The Power of Data

by Tom Worthington FACS

Visiting Fellow Department of Computer Science, Australian National University

For Enterprise Data Management by marcus evans, 23rd & 24th July 2002, Sydney, Australia

Discover how to exploit the power of data

Slides available.

Summary

  1. Metadata is Money
  2. Data Standards Are Political
  3. Data Standards Are Like Soup
  4. XML Schema is a Soup Mix
  5. SOAP in the Soup?
  6. Electronic documents are legal
  7. Open Source Powers XML
  8. The Web is a naming scheme, protocols and hypertext
  9. Interactive TV Isn't Difficult
  10. Metadata is the Killer iTV Application

Metadata is Money

Metadata (Data about Data) is essential for e-commerce, as it provides standard data items to allow parties to communicate about their organisations, products, terms and conditions. Also the actual payment and the "money" itself consists of data in an agreed meta-data format, in an electronic transaction. Without suitable meta-data standards, e-commerce could not take place and "money" in our online financial systems would cease to exist.

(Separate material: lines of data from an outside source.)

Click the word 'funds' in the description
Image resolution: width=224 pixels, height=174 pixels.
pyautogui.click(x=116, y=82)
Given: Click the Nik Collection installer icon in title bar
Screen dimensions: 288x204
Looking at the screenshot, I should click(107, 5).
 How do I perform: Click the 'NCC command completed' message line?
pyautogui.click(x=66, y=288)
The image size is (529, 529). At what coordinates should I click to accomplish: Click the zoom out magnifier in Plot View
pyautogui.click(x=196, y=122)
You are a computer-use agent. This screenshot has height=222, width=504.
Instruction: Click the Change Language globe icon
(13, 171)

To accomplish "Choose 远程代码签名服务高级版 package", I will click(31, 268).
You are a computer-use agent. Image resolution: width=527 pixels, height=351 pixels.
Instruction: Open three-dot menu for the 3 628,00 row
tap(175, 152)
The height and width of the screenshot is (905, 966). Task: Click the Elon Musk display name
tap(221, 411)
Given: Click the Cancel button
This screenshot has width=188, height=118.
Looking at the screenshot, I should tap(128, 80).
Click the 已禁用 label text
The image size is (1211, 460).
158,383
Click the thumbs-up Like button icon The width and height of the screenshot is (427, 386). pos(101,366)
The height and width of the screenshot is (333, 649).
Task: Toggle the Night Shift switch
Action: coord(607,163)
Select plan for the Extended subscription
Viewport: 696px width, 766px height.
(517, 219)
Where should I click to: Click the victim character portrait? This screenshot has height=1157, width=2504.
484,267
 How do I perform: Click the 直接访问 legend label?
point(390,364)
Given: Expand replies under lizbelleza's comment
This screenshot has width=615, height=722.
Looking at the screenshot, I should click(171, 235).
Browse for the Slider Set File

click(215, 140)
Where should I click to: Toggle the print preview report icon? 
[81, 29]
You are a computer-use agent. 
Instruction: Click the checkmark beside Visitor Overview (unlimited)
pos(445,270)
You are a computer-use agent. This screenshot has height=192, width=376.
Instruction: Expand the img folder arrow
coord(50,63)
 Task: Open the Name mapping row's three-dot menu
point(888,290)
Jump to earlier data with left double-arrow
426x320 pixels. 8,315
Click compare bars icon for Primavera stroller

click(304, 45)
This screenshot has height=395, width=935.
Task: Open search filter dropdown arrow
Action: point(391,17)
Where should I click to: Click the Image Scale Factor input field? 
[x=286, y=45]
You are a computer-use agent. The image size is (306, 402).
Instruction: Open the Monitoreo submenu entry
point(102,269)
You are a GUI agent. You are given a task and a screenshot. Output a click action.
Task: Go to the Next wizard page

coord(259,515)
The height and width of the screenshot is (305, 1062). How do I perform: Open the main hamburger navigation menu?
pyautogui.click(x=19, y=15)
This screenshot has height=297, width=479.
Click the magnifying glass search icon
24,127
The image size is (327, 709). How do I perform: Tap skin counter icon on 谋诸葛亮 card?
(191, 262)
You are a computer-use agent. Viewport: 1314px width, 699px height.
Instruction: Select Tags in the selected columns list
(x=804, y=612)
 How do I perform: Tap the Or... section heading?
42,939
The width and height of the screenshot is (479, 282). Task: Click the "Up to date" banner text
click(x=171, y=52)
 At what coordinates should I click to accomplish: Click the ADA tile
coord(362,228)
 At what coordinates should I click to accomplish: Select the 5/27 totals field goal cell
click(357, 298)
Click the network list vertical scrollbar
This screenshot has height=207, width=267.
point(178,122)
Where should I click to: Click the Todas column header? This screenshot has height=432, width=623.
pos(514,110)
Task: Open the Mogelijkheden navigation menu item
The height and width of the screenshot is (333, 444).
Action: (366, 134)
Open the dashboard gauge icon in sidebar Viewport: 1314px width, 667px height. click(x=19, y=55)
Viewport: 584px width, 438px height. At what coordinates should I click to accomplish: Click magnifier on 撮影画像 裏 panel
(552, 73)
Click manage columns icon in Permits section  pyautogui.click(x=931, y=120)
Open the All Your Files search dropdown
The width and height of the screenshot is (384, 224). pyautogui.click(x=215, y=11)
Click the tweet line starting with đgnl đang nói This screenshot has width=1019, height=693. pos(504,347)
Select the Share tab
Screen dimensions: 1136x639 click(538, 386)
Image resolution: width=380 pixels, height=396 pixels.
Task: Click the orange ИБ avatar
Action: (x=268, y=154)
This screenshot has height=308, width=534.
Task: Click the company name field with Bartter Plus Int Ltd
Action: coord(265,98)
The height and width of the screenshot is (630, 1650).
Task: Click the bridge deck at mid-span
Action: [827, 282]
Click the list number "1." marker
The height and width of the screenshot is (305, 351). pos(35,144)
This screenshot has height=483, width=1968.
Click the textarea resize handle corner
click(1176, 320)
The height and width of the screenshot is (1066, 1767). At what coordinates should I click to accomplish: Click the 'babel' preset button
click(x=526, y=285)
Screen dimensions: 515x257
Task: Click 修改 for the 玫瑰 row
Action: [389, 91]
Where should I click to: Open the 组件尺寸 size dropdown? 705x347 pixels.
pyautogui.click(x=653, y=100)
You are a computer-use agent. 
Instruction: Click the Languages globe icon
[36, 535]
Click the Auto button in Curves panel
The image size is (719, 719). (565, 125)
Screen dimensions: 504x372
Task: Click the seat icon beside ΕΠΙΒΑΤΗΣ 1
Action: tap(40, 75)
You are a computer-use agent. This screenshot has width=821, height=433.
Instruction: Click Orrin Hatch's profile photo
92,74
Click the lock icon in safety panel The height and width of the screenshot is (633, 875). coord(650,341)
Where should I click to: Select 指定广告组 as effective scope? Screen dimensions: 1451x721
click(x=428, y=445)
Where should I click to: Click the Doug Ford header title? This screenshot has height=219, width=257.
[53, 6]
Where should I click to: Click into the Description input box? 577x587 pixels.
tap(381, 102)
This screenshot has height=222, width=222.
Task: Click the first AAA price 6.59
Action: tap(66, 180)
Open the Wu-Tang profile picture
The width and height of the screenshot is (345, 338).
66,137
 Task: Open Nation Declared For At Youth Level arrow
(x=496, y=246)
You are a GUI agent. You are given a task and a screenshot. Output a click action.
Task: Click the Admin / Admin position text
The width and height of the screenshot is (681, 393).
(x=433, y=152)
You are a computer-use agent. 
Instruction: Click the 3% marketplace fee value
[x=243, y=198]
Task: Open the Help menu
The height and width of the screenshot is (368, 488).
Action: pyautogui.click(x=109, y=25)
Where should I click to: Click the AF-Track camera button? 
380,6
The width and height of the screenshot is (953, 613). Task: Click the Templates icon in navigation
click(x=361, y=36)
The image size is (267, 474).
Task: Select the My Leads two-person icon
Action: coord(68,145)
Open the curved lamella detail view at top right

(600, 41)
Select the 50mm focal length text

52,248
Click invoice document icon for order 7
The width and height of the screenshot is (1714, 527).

The Oxford English Dictionary describes metadata as:

metadata n., a set of data that describes and gives information about other data...

[1968 Proc. IFIP 4th Congr.: Suppl. 10 I. 113/2 There are categories of information about each data set as a unit in a data set of data sets, which must be handled as a special meta data set.] 1987 Philos. Trans. Royal Soc. A. 322 373 The challenge is to accumulate data..from diverse sources, convert it to machine-readable form with a harmonized array of *metadata descriptors and present the resulting database(s) to the user. 1998 New Scientist 30 May 35/2 With XML, attaching metadata to a document is easy, at least in theory.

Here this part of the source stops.